Communiqué-La Loi de modernisation, développement et protection des territoires en montagne

L’examen du projet de loi de « Modernisation, développement et protection des territoires de montagne », en commission et dans l’hémicycle, a finalement abouti à un semblant de consensus mou, bien loin de créer les conditions nécessaires pour dynamiser et préserver nos territoires montagnards et leurs spécificités.

« Ce texte ne donne pas de véritables perspectives d’avenir pour les 10 ou 20 ans à venir » a déclaré Michèle Bonneton.

Quelques progrès sont apportés dans le domaine des services publics (attention particulière portée aux écoles, accès aux services de soins, un peu plus de Maisons de services au public…) et pour les travailleurs saisonniers (meilleur accueil, facilité d’accès au logement, contrats de travail améliorés).

Quant au développement du numérique, qui est fondamental pour l’avenir en permettant plus de travail à domicile et un développement économique durable, le résultat n’est pas à la hauteur des ambitions.

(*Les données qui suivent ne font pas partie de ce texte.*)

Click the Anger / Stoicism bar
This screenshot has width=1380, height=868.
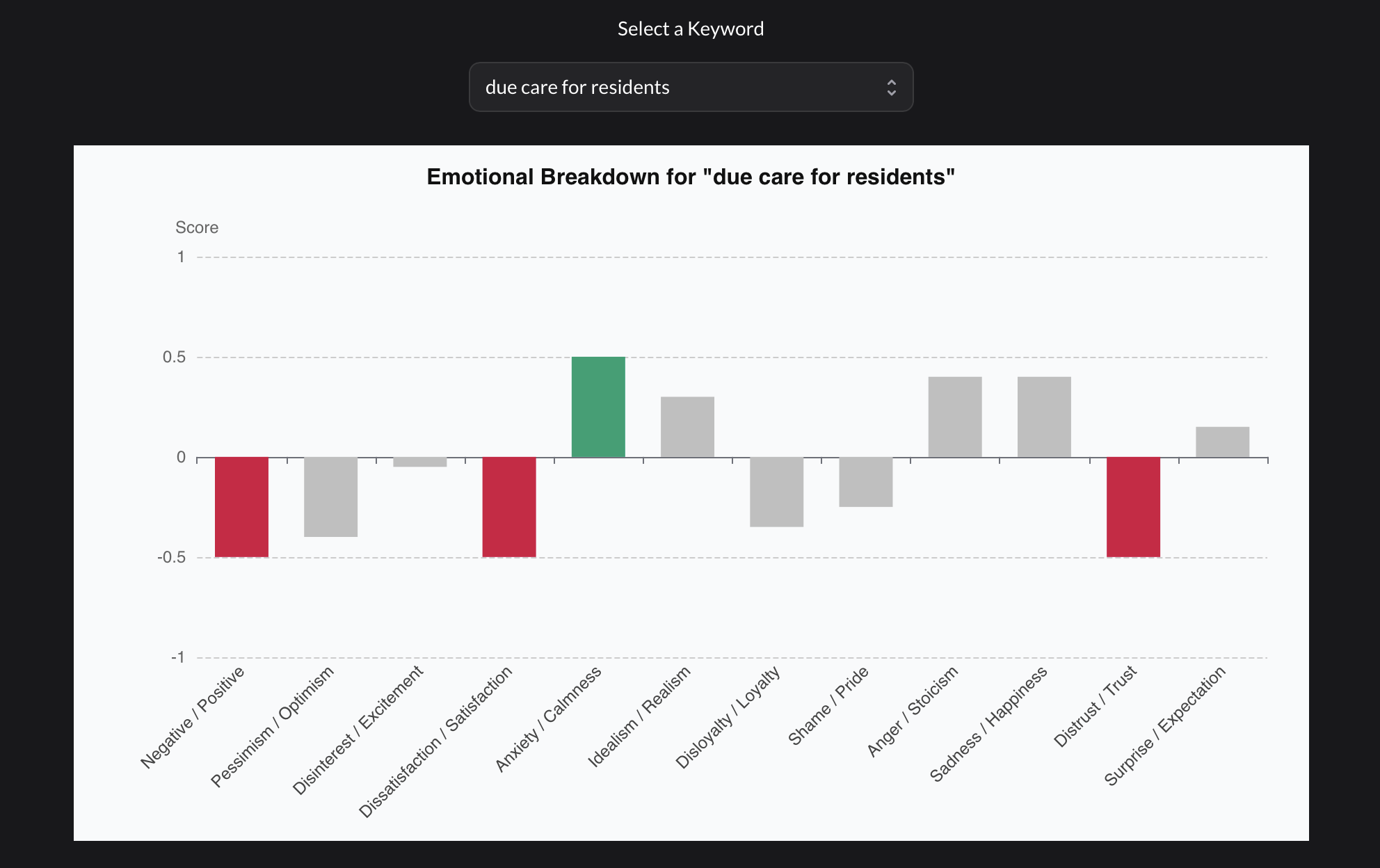click(x=955, y=416)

En plus des cadeaux fiscaux pour les opérateurs lors d’installation d’antennes, il leur sera possible d’installer des émetteurs d’ondes électromagnétiques pouvant dépasser les puissances actuellement permises, tout en privant les élus locaux de leur pouvoir de décision en la matière ! Il s’agit d’une remise en cause de la loi du 9 février 2015, dite Loi Abeille, relative à la sobriété dans ce domaine et qui garantit la prise en compte des enjeux de santé publique.

La réhabilitation des logements en montagne, sujet majeur notamment pour l’accueil des touristes, est simplement évoquée : les moyens afférents sont renvoyés au projet de loi de finances 2017 (réorientation de la niche fiscale « Censi-Bouvard » pour le neuf touristique vers la réhabilitation ?). Madame Bonneton souhaitait des engagements fermes.

Quant à la biodiversité et à la qualité de l’environnement en montagne, particulièrement appréciés des touristes, ils ont disparu de la loi puisque les députés ont finalement renoncé aux « zones de tranquillité » (favorables à la biodiversité et donc au tourisme).

A propos du loup, le gouvernement préconisait le prélèvement dans le respect des lois en vigueur. In fine, le texte va plus loin et les prélèvements pourront s’écarter du cadre juridique national et européen.

Ce projet de loi prévoit une réforme des Unités touristiques nouvelles (UTN) qui devront être intégrées dans les documents d’urbanisme ou, à défaut, une procédure dérogatoire qui ne pourra pas durer plus de 18 mois sera mise en place. Malheureusement, ces projets ne seront pas contraints de respecter les exigences européennes en matière d’étude d’impact environnementale.

Dommage que les recommandations des rapports parlementaires de ces dernières années n’aient pas été mieux suivies (en particulier celui de Mmes Laclais et Genevard). Le poids des habitudes et des intérêts particuliers l’a emporté !

Selon Michèle Bonneton : « cette loi est faite en regardant beaucoup plus dans le rétroviseur que vers les pistes d’avenir. Rien dans ce texte n’aidera la montagne à s’adapter au changement climatique ! C’est pourtant l’un des enjeux majeurs des années à venir, selon les experts ».